In der modernen Wissenschaft heißen die Donnerkeile Belemniten (vom griechischen bélemnon, Geschoß, Blitz). Die zugehörigen Tiere (auch diese nennt man Belemniten oder besser Belemnitentiere) sind am Ende der Kreidezeit ausgestorben.


Sind die Donnerkeile etwa die Spitzen der Arme von Urzeit-Kalmares?
Nein. Ein Vergleich mit heutigen Tieren hilft weiter: Belemnitentiere waren Tintenfische, die etwa so wie die heutigen („rezenten“) Kalmare ausgesehen haben müssen. Das weiß man, weil man vor allem im Lithographenkalk von Solnhofen entsprechende Abdrücke ganzer Belemnitentierkörper gefunden hat. Hier ist ein Modell der Firma Bullyland.

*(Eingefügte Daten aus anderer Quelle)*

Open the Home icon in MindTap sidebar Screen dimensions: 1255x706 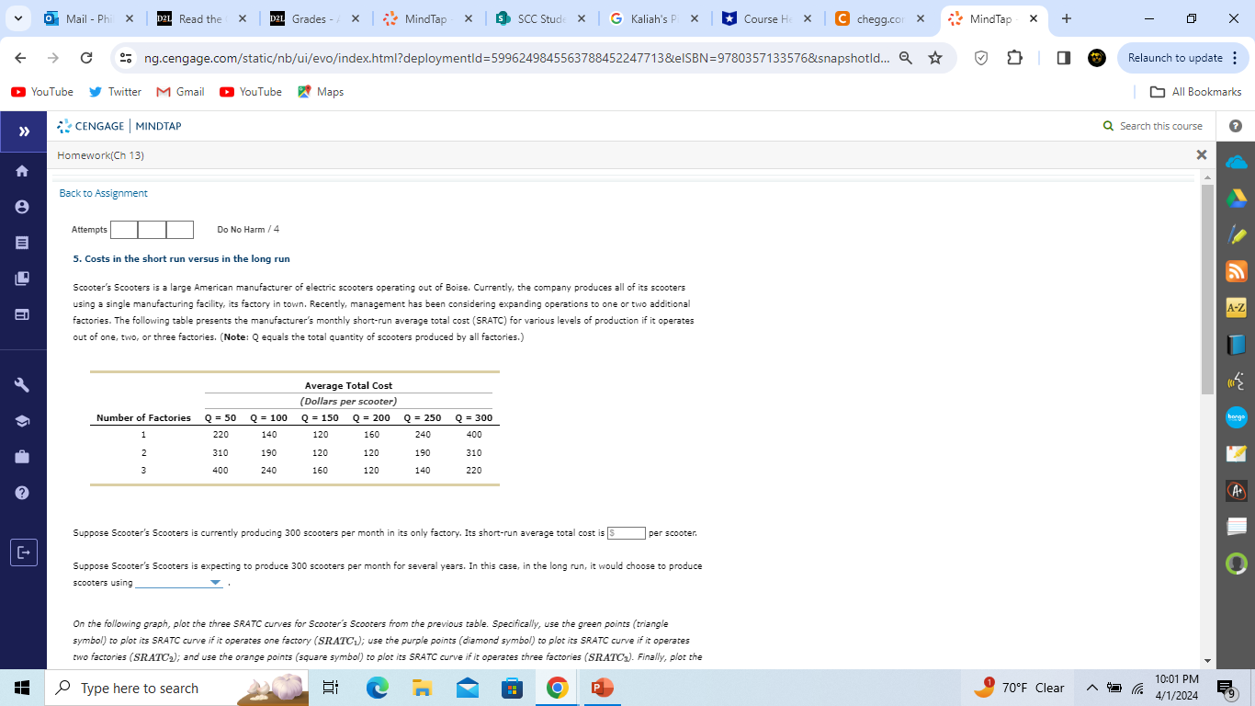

Bild 2: Modell eines ausgestorbenen Belemnitentiers (© Bullyland). Länge etwa 15 cm
(Foto: Blume; mit freundlicher Genehmigung durch Bullyland)

(Bei dieser Firma gibt es noch mehr schöne Modelle, die eigentlich in Urweltmuseen gehören.)

Rezente Kalmare (aus denen man heutzutage die leckeren Tintenfischringe macht) verfügen über einen weißen Kalk-Innenpanzer, den man als Schulp an den Stränden der Weltmeere findet. Dieser Schulp ist vielen bekannt. Er wird den Vögeln in den Käfig gehängt – zum Wetzen der Schnäbel, letztlich aber zur Versorgung mit Calcium.

Bild 3: Schulp mit Stachel. Länge 9 cm
(Foto: Blume)

Wenn man genau hinschaut, erkennt man (wie im Bild) an nicht zu sehr vergammelten Stücken am Ende des Schulps einen kleinen Stachel, das Rostrum (lat. für Schnabel; diese Bezeichnung kommt wohl vom Rückwärtsschwimmen der Tintenfische, für die das Rostrum so eine Art Schiffsschnabel ist). Vorsicht aber: Dieser Stachel fällt samt Haut sehr leicht ab!

Bei den Belemnitentieren waren die Rostren vergleichsweise viel, viel größer (siehe Bild 2). Derartige Rostren findet man in den Sedimenten der Kreide oder des Jura in großen Mengen. Im Schwarzjura (Lias) sind sie an manchen Stellen sogar so häufig, dass sie regelrecht gesteinsbildend sind.

Die normalen Belemnitentiere müssen so groß gewesen sein wie unsere Kleinkalmare. Nur war der Stachel eben länger als bei den heutigen Tieren. Das erkennt man an dem Modell in Bild 2.

Es gibt und gab natürlich auch Riesenkalmare: Manche Rostren (zum Beispiel aus dem Braunjura) sind bis zu einem Meter lang!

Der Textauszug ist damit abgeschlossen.